In a letter today, a coalition of over 60 companies, nonprofits, and universities called on Congress to enact legislation codifying the AISI before the end of the year. Among the undersigners are OpenAI and Anthropic, both of whom have signed agreements with the AISI to collaborate on AI research, testing, and evaluation.

The Senate and House have each advanced bipartisan bills to authorize the activities of the AISI. But the proposals have faced some opposition from conservative lawmakers including Sen. Ted Cruz (R-Texas), who’s called for the Senate version of the AISI bill to pull back on diversity programs.

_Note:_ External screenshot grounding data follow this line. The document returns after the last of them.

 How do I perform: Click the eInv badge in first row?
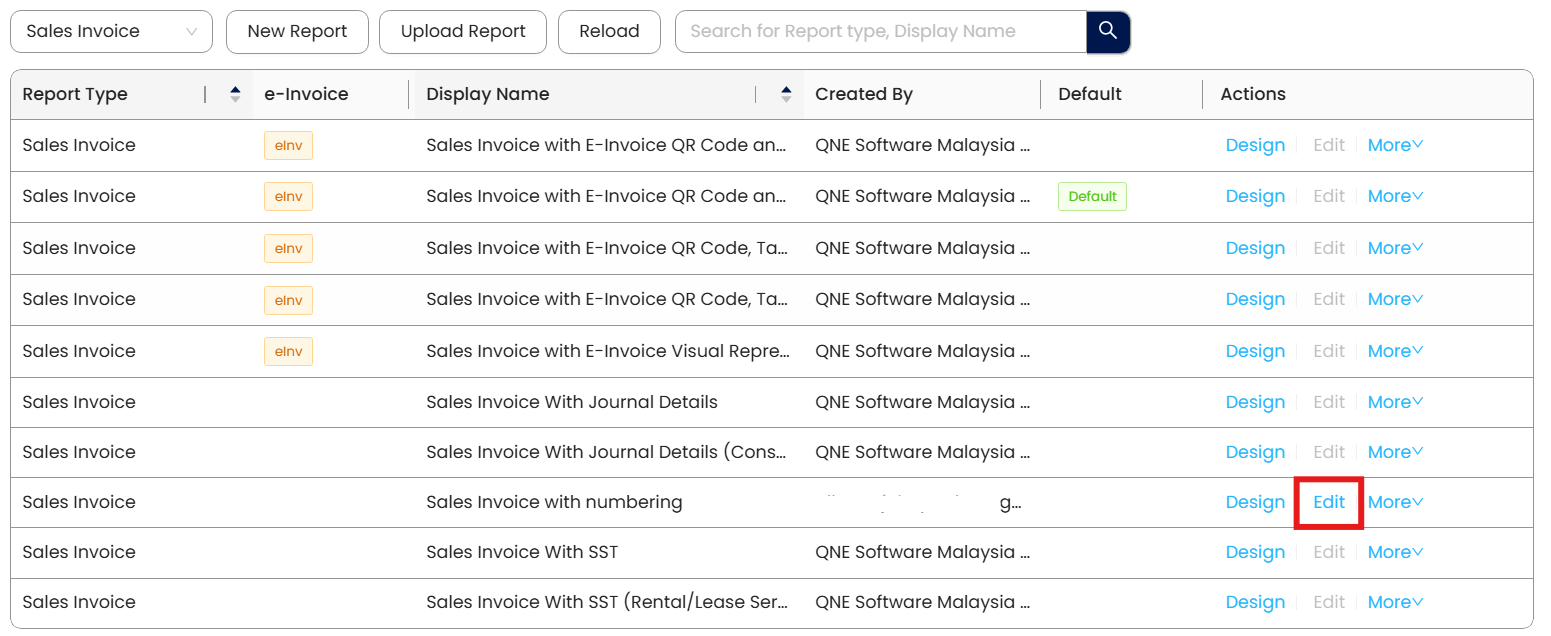288,145
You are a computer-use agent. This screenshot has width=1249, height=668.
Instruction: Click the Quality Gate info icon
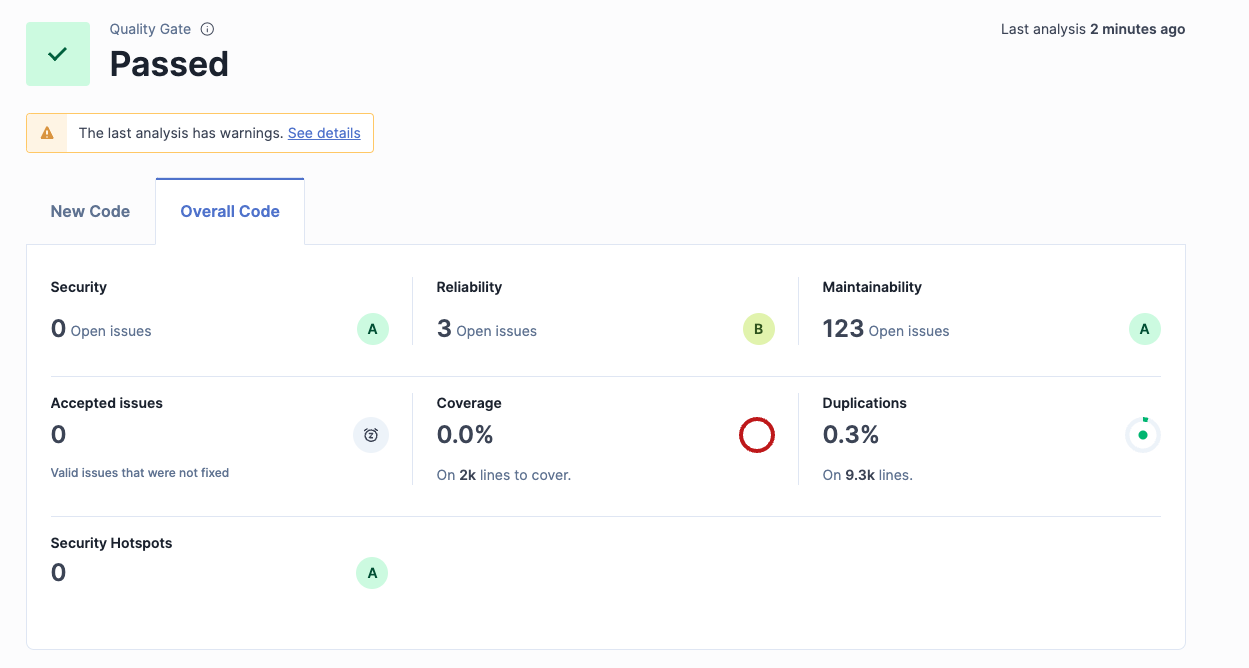207,29
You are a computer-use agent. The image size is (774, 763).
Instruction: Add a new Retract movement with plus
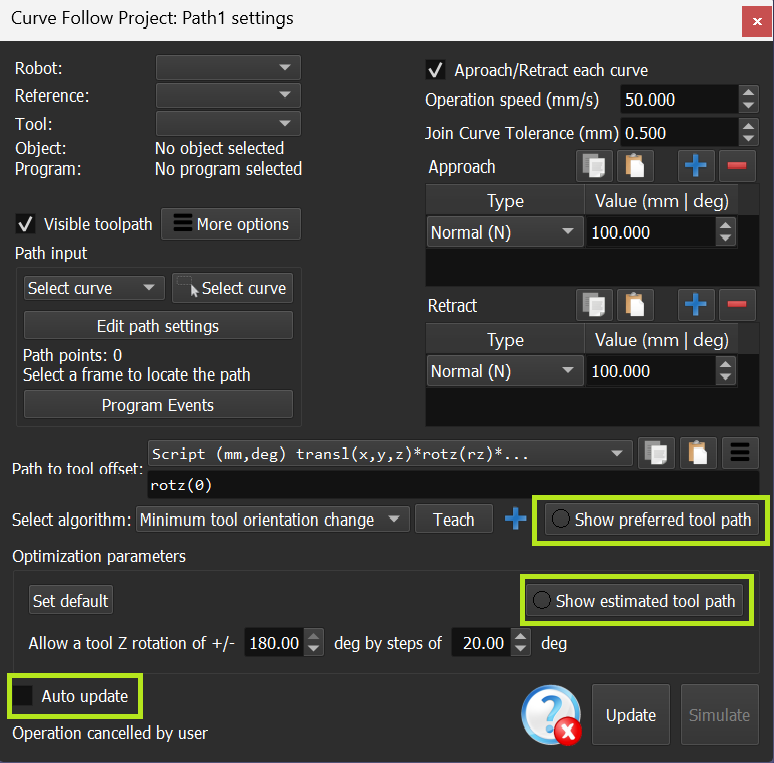(695, 305)
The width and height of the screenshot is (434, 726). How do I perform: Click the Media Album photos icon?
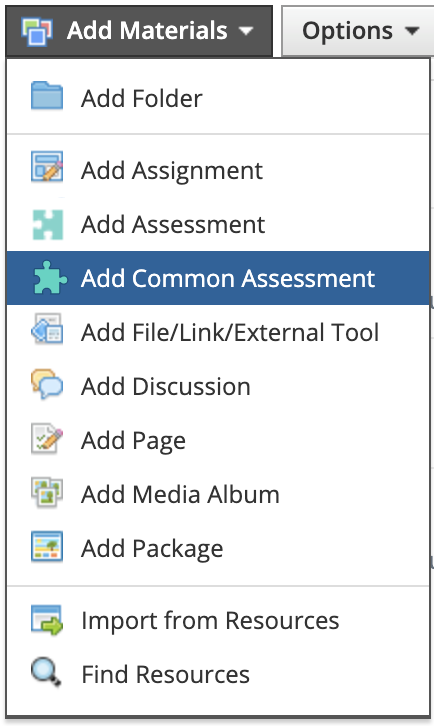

Granted, the AISI is a relatively weak organization from an enforcement perspective. Its standards are voluntary. But think tanks and industry coalitions — as well as tech giants like Microsoft, Google, Amazon, and IBM, all of whom signed the aforementioned letter — see the AISI as the most promising avenue to AI benchmarks that can form the basis of future policy.

There’s also concern among some interest groups that allowing the AISI to fold would risk ceding AI leadership to foreign nations. During an AI summit in Seoul in May 2024, international leaders agreed to form a network of AI Safety Institutes comprising agencies from Japan, France, Germany, Italy, Singapore, South Korea, Australia, Canada, and the European Union in addition to the U.K. and U.S.

“As other governments quickly move ahead, members of Congress can ensure that the U.S. does not get left behind in the global AI race by permanently authorizing the AI Safety Institute and providing certainty for its critical role in advancing U.S. AI innovation and adoption,” Jason Oxman, president and CEO of the Information Technology Industry Council, an IT industry trade association, said in a statement. “We urge Congress to heed today’s call to action from industry, civil society, and academia to pass necessary bipartisan legislation before the end of the year.”